** begin SUPPLIED MATERIAL **

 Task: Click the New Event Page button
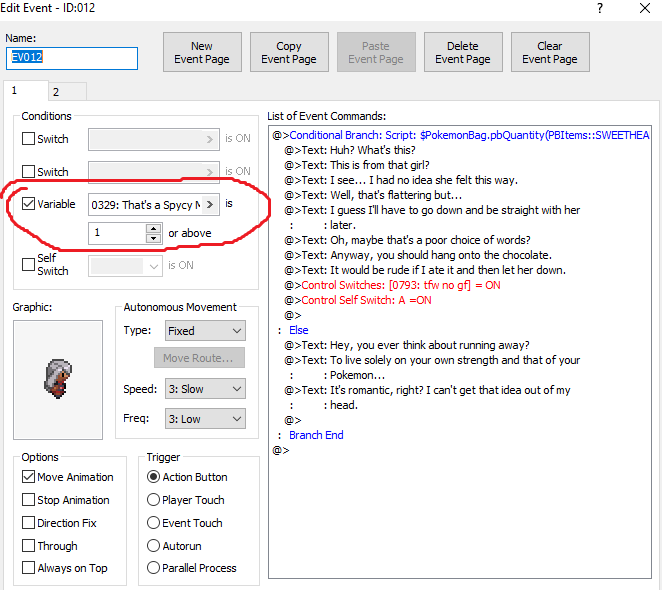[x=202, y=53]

** end SUPPLIED MATERIAL **
** begin SUPPLIED MATERIAL **

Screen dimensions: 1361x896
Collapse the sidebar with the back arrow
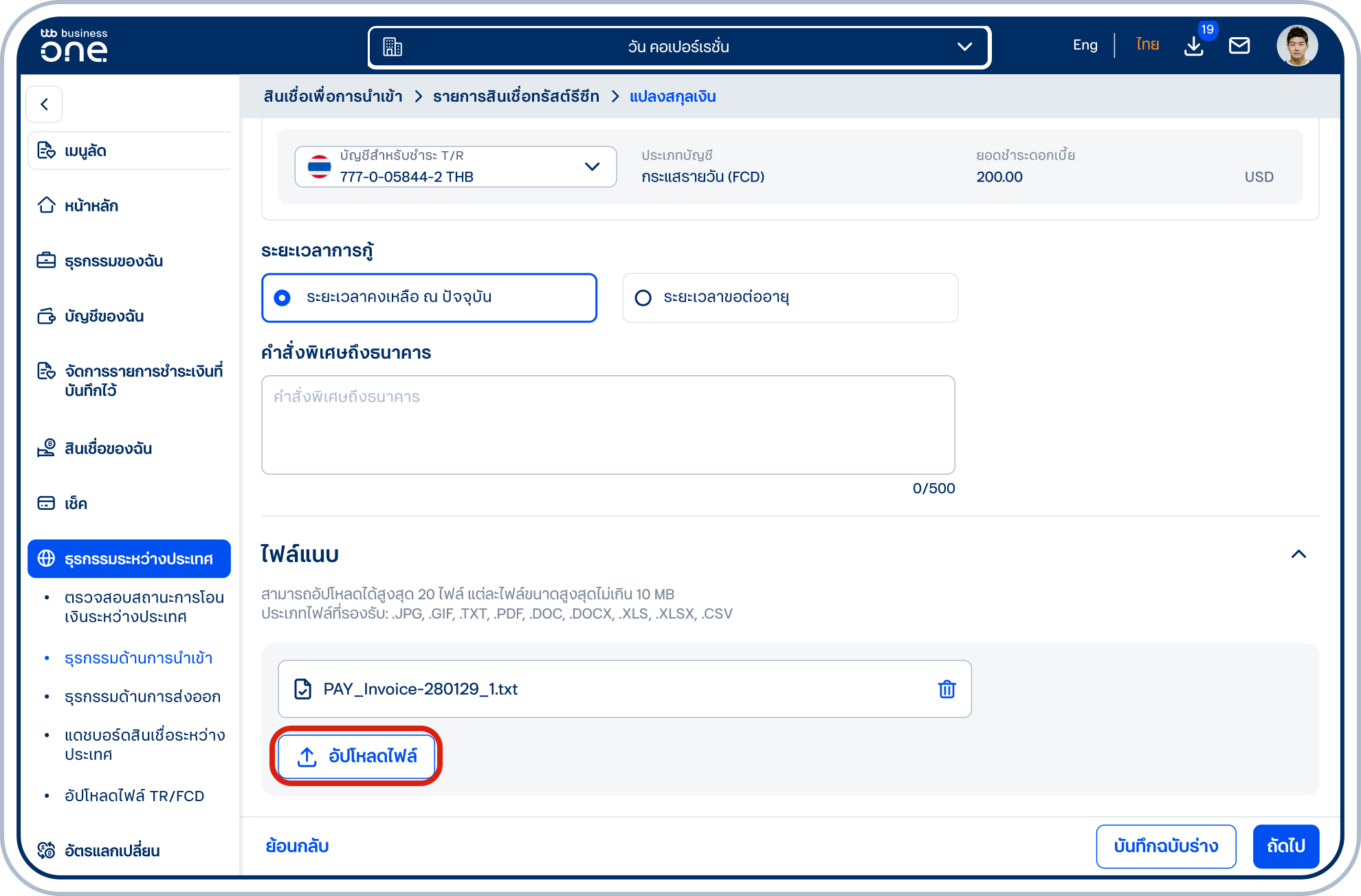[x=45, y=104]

** end SUPPLIED MATERIAL **

GIVEN PROBLEM –
List every row above that contains the word "Event".

ANSWER IN FULL –
 Task: Click the New Event Page button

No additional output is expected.